### ENTRIES SUPPLIED ###

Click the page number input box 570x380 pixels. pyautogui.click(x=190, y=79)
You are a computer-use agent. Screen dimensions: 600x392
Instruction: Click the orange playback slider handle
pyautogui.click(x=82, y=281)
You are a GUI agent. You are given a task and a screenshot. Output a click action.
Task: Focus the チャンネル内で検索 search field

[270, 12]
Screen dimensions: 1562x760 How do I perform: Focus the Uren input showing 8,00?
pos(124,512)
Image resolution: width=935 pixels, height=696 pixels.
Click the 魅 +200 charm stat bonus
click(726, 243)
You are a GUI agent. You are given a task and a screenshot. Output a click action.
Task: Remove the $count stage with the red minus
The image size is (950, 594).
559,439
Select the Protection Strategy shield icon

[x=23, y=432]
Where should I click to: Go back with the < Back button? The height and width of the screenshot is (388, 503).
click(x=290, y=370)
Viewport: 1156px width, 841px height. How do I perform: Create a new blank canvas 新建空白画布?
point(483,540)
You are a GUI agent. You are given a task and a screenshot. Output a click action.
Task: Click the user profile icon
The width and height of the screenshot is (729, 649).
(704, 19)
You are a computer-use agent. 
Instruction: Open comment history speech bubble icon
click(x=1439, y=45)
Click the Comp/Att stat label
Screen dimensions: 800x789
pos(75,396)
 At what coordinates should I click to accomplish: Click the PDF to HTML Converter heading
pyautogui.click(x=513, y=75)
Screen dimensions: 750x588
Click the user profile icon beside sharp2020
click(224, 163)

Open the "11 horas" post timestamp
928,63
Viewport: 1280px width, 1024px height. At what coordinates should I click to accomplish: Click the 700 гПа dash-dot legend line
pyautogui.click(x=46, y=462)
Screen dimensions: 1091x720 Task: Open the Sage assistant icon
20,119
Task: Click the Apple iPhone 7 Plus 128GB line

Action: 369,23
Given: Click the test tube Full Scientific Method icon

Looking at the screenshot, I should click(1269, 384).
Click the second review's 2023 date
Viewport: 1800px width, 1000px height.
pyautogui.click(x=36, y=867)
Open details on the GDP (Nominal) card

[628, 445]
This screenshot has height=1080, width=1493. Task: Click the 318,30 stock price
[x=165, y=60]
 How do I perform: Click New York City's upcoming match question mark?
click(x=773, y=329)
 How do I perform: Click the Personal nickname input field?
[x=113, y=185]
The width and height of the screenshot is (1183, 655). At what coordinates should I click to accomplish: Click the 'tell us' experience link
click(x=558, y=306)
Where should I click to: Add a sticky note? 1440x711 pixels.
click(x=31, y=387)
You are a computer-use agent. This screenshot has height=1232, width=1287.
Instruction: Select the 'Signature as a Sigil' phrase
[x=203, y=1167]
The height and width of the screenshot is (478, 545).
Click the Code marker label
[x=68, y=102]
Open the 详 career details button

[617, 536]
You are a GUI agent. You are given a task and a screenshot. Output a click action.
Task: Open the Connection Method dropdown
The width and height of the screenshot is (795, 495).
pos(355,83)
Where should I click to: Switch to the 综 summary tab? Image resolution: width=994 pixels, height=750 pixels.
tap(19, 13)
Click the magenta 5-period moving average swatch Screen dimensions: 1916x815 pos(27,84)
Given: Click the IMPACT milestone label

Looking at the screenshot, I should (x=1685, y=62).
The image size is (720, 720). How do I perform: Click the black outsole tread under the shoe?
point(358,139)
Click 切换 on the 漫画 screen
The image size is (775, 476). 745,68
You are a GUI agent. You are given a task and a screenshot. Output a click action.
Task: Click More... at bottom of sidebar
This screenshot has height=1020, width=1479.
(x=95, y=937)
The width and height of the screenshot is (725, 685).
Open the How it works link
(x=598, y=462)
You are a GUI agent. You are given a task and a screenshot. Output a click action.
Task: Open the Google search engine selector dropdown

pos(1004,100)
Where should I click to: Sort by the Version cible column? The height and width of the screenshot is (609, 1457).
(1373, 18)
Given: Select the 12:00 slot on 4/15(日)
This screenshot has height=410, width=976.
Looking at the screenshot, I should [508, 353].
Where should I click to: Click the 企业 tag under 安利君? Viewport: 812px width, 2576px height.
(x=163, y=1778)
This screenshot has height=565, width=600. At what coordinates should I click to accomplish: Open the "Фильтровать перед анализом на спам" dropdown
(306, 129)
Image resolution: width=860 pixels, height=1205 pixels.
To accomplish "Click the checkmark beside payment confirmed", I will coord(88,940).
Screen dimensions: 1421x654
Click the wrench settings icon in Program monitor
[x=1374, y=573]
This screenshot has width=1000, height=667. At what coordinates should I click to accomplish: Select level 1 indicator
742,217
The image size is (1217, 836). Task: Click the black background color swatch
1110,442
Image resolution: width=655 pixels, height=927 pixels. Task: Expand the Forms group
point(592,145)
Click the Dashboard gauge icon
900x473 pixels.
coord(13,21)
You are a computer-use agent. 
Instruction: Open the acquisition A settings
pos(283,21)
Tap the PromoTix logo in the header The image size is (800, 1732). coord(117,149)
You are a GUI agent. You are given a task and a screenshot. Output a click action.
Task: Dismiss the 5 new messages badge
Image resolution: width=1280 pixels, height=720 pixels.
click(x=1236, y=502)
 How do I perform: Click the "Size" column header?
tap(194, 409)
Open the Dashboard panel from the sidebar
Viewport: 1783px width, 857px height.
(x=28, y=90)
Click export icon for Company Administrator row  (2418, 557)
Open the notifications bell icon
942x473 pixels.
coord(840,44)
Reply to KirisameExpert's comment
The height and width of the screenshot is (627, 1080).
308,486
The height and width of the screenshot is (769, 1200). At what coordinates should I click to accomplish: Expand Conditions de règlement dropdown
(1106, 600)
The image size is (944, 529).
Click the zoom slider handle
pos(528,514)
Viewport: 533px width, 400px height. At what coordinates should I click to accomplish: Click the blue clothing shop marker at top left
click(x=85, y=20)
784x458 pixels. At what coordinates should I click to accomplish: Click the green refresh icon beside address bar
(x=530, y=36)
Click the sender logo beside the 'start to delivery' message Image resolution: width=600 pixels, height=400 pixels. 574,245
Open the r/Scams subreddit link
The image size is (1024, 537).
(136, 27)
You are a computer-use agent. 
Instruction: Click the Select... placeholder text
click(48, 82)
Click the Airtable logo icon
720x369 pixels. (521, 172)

###

Copy out only the lines of the records above from the one with "This screenshot has height=1080, width=1493." through the one with "Task: Open the Connection Method dropdown", exactly as they stand, both included.

## RESPONSE AREA
This screenshot has height=1080, width=1493. Task: Click the 318,30 stock price
[x=165, y=60]
 How do I perform: Click New York City's upcoming match question mark?
click(x=773, y=329)
 How do I perform: Click the Personal nickname input field?
[x=113, y=185]
The width and height of the screenshot is (1183, 655). At what coordinates should I click to accomplish: Click the 'tell us' experience link
click(x=558, y=306)
Where should I click to: Add a sticky note? 1440x711 pixels.
click(x=31, y=387)
You are a computer-use agent. This screenshot has height=1232, width=1287.
Instruction: Select the 'Signature as a Sigil' phrase
[x=203, y=1167]
The height and width of the screenshot is (478, 545).
Click the Code marker label
[x=68, y=102]
Open the 详 career details button

[617, 536]
You are a GUI agent. You are given a task and a screenshot. Output a click action.
Task: Open the Connection Method dropdown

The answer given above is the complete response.